Japanese American internment notice, April 1, 1942, from the United States Department of the Interior, part of an exhibit scheduled for the Kinetic Gallery Nov. 4 - Dec. 9 in the MacVittie College Union.
Two months after Japan attacked Pearl Harbor in 1941, 120,000 Americans of Japanese ancestry living on the West Coast were forcibly removed from their homes and imprisoned in ten concentration camps located in remote and desolate parts of the country.
Seventy years after the last camp closed, Rochesterians Notch and Margaret Miyake traveled to all ten of them to honor the sacrifices of the internees and to learn from their experience. They have produced an exhibit documenting their journey and raising issues that are increasingly relevant as the nation struggles to respond to terrorism and illegal immigration.

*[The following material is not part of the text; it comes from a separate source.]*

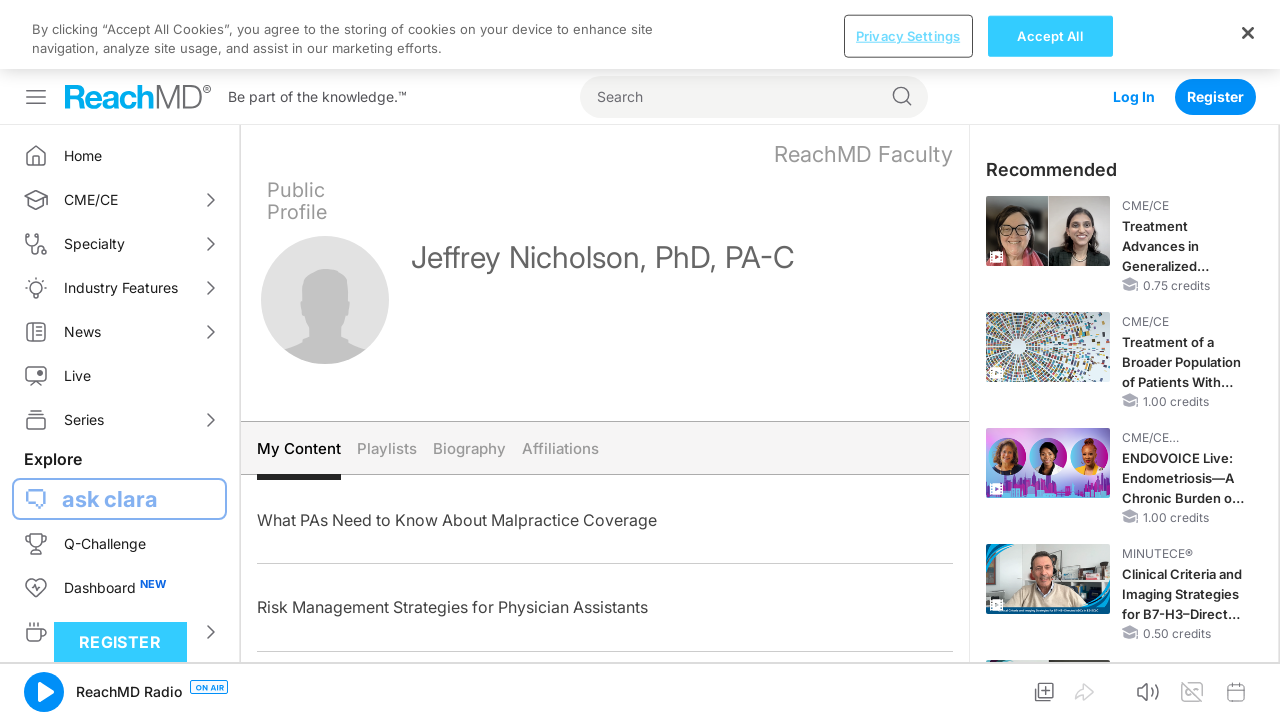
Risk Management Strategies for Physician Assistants (452, 538)
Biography (469, 379)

At 4:00 p.m. on November 4, Notch Miyake will give a talk in the SUNY Geneseo College Union Hunt Room, which will be followed with an opening reception in the College Union Kinetic Gallery. All members of the SUNY Geneseo, Geneseo, and Rochester communities are welcome.
Margaret Miyake’s photographs document the story of the Miyakes' trip and the silent witnesses - the camps and the detention centers.
"A Pilgrimage to the Japanese American Internment Camps of World War II" is presented by the SUNY Geneseo Asian / Asian American Studies and Programming, with the generous support of GCAB’s Kinetic Gallery and the SUNY Geneseo Office of Multicultural Events and Programming.
The exhibit will be open to visitors from Nov. 4 - Dec. 9.